Devotion for Being Apart -
July 3

This summer, we will share new devotions from time to time,
and invite you to browse through devotions that have been posted at Pastor Kara's blog.


This 4th of July all the things that make tomorrow feel like a holiday will be absent. For going on 80 years there has been a parade down the main street in my neighborhood, featuring floats designed by local businesses, the elementary and middle school principals perched on convertibles, patriot essay contest winners waving out car windows, boy scouts on a giant structure, bands on flatbeds, and the bright red fire truck at the end, followed immediately by all the neighborhood kids who decked out their bikes with streamers and balloons pedaling furiously and ringing their bicycle bells. The whole parade folds in on itself as the spectators fill the street and flow down the hill into into the park.  There, amidst yard games and bands playing, speeches given on the bandstand and scattered tents and coolers, people set up and stay the whole day. That's what Independence Day looks like in my neighborhood.

But not this year.  No picnics. No fireworks. No parades.

So it made me think about the gift of this time. In stripping us of all the rituals we're accustomed to, we're given the chance to look closer, to reassess the meaning of the traditions we practice, to let that meaning meet us anew.

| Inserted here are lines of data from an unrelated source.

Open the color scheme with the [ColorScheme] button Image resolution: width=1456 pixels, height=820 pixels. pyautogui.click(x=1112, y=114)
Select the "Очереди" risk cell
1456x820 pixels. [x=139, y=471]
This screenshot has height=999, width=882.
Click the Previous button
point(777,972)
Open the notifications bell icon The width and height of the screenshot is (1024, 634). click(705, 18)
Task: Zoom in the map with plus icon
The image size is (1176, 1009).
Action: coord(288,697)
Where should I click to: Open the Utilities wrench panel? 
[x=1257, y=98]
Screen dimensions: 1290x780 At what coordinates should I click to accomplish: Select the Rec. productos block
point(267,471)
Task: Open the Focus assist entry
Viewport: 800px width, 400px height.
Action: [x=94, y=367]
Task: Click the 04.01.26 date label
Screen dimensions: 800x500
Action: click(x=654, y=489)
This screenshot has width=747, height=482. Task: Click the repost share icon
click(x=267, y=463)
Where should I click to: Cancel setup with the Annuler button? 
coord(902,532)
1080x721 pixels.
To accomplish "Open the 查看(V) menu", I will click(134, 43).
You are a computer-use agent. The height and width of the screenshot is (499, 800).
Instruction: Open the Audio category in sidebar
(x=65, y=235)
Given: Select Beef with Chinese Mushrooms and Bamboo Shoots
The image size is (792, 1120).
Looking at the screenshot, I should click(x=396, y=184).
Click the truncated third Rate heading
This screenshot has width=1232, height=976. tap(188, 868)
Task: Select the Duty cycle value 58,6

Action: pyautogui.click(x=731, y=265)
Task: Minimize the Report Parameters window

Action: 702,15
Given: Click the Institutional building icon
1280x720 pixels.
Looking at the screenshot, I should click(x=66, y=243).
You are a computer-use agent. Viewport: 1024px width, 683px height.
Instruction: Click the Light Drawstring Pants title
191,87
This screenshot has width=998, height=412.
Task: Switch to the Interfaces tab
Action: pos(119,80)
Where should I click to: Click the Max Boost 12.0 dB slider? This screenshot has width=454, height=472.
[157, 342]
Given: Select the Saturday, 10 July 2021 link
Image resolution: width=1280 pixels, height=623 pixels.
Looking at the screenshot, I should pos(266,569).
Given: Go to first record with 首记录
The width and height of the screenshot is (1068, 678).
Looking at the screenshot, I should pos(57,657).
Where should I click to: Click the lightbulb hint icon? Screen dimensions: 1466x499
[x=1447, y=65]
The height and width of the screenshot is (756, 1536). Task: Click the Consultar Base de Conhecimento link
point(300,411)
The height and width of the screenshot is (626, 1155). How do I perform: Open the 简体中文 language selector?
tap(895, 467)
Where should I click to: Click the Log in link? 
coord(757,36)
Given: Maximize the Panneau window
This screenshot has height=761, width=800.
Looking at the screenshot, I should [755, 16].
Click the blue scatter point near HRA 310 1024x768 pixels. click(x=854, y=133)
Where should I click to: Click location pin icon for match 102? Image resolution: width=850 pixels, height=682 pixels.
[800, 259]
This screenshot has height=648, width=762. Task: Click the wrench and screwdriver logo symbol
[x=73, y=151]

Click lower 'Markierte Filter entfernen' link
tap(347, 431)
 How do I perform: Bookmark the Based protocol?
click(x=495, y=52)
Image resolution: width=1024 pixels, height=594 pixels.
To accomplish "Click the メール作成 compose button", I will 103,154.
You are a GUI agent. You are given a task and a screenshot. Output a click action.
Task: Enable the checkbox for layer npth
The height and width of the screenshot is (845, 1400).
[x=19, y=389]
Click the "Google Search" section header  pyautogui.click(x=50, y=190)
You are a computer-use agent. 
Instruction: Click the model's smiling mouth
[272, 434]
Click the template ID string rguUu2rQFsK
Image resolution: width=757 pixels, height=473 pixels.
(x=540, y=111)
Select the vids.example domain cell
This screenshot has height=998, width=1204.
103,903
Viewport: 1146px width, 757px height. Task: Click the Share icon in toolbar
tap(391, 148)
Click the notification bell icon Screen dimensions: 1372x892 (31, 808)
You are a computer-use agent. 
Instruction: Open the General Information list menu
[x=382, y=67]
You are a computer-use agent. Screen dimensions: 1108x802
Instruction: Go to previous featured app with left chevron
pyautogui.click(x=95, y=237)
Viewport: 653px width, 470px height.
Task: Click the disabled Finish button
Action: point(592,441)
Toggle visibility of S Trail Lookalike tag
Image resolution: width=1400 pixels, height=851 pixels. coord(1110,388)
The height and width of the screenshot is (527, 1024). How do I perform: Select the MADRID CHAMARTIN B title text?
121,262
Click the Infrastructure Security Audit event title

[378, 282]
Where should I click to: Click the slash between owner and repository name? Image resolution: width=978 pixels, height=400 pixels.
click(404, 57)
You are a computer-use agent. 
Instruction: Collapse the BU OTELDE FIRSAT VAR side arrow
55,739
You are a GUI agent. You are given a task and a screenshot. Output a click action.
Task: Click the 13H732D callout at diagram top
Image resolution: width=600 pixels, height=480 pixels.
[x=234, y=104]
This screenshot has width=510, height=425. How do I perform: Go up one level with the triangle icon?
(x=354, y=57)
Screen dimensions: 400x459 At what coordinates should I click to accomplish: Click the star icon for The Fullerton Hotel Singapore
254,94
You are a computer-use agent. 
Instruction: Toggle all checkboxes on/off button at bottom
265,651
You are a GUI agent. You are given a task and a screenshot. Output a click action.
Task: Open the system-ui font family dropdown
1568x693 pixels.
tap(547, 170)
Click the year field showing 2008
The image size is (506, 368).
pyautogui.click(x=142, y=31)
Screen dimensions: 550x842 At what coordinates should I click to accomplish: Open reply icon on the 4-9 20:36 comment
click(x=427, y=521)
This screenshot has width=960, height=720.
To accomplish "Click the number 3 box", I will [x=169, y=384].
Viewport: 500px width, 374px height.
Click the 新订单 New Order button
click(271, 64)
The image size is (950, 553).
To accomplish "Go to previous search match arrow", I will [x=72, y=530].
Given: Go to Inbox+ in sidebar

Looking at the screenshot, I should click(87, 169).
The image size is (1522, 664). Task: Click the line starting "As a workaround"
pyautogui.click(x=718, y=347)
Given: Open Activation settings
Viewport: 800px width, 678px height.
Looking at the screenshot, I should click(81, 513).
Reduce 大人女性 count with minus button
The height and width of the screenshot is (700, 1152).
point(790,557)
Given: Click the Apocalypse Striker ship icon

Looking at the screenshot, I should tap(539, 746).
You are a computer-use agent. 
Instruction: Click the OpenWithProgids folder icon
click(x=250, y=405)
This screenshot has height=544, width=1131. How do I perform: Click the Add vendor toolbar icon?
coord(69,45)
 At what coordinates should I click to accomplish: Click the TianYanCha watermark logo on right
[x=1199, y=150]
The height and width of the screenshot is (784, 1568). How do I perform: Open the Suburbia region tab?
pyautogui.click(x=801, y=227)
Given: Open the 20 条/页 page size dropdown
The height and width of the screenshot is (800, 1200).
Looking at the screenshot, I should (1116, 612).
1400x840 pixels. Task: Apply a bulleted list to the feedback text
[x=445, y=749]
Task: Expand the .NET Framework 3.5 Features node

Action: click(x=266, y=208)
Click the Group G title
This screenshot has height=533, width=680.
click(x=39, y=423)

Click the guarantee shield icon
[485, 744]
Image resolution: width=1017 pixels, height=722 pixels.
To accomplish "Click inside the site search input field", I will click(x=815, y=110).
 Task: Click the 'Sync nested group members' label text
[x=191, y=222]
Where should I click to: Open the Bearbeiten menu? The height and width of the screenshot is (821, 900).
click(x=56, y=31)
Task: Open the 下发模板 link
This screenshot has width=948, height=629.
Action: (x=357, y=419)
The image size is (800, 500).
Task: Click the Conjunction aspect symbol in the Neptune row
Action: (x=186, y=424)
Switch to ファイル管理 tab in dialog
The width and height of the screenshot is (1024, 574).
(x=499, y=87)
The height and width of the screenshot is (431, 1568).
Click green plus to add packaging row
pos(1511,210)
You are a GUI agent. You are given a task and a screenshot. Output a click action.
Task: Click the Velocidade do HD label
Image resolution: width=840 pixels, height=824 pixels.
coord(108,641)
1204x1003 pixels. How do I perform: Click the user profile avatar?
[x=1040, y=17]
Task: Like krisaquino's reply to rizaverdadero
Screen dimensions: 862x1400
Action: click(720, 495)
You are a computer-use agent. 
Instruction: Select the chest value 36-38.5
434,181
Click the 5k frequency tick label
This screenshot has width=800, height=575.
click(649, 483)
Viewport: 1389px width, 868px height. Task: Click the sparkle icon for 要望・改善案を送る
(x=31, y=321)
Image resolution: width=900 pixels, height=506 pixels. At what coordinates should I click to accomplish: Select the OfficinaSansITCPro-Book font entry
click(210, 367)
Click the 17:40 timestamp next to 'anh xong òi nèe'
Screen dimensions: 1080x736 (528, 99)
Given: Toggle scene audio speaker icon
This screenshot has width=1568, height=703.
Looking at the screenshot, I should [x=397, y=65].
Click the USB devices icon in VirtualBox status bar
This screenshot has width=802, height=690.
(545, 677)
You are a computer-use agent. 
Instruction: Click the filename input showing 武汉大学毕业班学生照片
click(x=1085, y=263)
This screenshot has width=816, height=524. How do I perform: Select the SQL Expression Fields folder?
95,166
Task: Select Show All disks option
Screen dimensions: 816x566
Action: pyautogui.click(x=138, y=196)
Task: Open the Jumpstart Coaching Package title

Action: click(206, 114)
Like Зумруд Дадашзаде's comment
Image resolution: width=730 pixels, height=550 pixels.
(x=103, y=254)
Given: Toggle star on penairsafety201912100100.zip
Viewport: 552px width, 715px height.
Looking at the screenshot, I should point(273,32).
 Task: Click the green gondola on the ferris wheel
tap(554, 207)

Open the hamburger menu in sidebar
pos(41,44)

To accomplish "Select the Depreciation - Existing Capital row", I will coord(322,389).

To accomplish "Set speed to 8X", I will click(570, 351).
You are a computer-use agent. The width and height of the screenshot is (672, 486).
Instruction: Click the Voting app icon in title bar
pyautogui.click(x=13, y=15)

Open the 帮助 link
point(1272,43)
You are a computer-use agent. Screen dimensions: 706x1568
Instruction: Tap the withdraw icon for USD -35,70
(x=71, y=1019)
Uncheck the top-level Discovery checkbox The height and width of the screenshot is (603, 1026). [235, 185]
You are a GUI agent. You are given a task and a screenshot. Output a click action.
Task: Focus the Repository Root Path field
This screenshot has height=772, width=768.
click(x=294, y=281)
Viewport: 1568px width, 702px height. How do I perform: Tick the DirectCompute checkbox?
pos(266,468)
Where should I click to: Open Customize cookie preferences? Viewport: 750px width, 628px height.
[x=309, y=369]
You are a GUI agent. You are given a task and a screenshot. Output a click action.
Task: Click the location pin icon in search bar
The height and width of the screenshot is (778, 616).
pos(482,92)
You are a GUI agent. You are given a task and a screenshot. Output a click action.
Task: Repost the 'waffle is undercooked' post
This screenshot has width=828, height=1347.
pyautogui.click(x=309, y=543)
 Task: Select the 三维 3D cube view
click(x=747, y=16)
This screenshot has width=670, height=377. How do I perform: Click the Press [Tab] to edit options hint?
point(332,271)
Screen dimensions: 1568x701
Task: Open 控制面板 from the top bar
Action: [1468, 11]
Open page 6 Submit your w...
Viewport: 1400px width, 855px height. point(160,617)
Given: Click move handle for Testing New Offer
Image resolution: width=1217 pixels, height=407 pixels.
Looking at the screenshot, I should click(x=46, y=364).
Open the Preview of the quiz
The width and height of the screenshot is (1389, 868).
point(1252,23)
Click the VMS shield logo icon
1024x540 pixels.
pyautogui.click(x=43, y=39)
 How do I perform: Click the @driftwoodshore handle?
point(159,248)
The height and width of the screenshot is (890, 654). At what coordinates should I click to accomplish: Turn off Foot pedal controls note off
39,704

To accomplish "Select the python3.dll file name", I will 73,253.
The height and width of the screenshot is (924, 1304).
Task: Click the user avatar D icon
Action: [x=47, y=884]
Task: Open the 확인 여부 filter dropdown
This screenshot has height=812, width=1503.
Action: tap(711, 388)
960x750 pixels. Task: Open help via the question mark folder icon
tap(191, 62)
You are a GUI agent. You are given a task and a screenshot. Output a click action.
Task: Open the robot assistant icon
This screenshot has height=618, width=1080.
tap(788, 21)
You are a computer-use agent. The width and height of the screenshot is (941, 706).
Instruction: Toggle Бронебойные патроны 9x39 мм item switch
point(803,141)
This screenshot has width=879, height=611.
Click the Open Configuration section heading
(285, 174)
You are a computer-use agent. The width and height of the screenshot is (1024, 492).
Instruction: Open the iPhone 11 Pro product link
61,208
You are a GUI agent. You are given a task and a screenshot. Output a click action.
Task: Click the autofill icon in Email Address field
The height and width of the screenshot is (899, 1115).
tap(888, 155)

These phrases have been circling in my mind today.   "One nation under God" and "Liberty and justice for all."
Of all the ways human being group themselves, we've decided to group ourselves this way - as these united states - so we are building something together that takes all of us.  We do our part, each of us in this collective, by voting for our leaders, and by speaking out and working for change when our nation's behavior doesn't match our ideals.  We do our part by helping our neighbors and investing in our communities, and by reexamining our history and being purposeful about our future.  We do our part by welcoming each other no matter how different we may be, because our diversity is our strength.  Among the foundational principals of this nation are that we are stronger for our differences, and also that patriotism is loving your country so much you're willing to keep working to make your country what it can be.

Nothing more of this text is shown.